Former Lord & Taylor Box At King Of Prussia Mall Lands Convene For Office/Healthcare Conversion
Convene has been lined up for a new space that represents multiple firsts for the flexible office and event space operator.
Convene will occupy between 25K and 30K SF in the former Lord & Taylor department store at the King of Prussia Mall, which owner HBC Properties and Investments is redeveloping into over 120K SF of office and/or healthcare uses, the Philadelphia Business Journal reports.
To date, Convene has only opened locations in urban office cores.
HBCPI is a subsidiary of Hudson's Bay Co., which owns the Lord & Taylor brand and much of its real estate. HBC owns a majority ownership stake in Convene.

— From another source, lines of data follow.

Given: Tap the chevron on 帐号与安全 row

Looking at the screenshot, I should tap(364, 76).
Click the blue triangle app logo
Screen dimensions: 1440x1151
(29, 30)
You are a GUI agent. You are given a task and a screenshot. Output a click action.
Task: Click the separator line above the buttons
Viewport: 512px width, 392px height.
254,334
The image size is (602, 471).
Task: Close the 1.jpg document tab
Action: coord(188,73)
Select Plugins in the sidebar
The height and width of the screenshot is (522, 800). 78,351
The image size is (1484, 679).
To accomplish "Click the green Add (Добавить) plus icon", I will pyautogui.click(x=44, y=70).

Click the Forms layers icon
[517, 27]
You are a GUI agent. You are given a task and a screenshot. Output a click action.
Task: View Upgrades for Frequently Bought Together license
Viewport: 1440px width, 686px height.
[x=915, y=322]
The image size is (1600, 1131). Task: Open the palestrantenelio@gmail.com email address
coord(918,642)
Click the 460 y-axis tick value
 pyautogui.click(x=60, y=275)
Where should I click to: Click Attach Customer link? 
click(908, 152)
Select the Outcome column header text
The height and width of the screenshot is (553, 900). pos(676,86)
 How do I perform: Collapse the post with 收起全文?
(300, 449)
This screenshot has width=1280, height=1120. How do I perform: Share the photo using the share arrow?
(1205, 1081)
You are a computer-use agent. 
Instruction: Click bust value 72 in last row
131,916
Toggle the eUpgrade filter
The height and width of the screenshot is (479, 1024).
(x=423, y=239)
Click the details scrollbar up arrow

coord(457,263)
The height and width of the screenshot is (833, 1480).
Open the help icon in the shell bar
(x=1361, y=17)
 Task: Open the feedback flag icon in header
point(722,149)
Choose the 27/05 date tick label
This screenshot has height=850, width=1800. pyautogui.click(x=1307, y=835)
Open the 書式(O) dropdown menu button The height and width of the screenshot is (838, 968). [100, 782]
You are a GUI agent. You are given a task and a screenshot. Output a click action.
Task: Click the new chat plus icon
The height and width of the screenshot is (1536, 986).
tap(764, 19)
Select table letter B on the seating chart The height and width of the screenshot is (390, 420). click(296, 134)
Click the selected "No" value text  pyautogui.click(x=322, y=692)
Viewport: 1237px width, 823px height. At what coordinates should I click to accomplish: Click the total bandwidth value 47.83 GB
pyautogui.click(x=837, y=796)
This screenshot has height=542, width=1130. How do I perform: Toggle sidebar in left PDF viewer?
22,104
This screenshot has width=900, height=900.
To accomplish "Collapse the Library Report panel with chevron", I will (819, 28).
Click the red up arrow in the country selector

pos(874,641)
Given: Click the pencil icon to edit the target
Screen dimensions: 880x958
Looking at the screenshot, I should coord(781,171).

Lord & Taylor vacated in 2019, but the box it left behind is one of the only pieces of the King of Prussia Mall not owned by Simon Property Group. When finished, it will be the first nonretail component of the 2.7M SF enclosed mall. Though the KoP Mall is owned free and clear of debt and is the best-performing mall in the Philadelphia region, it joins the trend of adding mixed-use components alongside flagging malls fighting to stay relevant.
HBC has already stripped the core and shell of the two-story property of its retail history. It is waiting until the tenant mix takes further shape to do more interior work, PBJ reports.
News of the new lease comes less than a month after Convene announced the closure of a location in Chicago and laid off dozens of workers at its New York headquarters. In announcing the layoffs, Convene CEO Ryan Simonetti cited overzealous expansion after the first, most acute phase of the pandemic.
Convene still has three Chicago locations, as well as 12 in New York, two in Washington, D.C., and one each in San Francisco, Boston and London. The KoP office would represent Convene's third location in the Philadelphia region; its two others are in the business core of Center City.
Representatives for Convene did not respond to requests for comment by press time.
Two of Convene's New York locations are within Saks Fifth Avenue stores as a result of a capital infusion from HBC and Ares Management in April that saw Convene absorb HBC's SaksWorks venture. A suburban location in a Greenwich, Connecticut, restaurant was included in that combination before the Convene name replaced that of SaksWorks. It is not listed among Convene's locations.
As for filling the space around Convene, HBC has brought on JLL as leasing agent for the building, which it is rebranding as The Hudson, PBJ reports. It expects the vibrancy of the KoP Mall, one of the largest and most successful indoor malls in the U.S., to be a central selling point.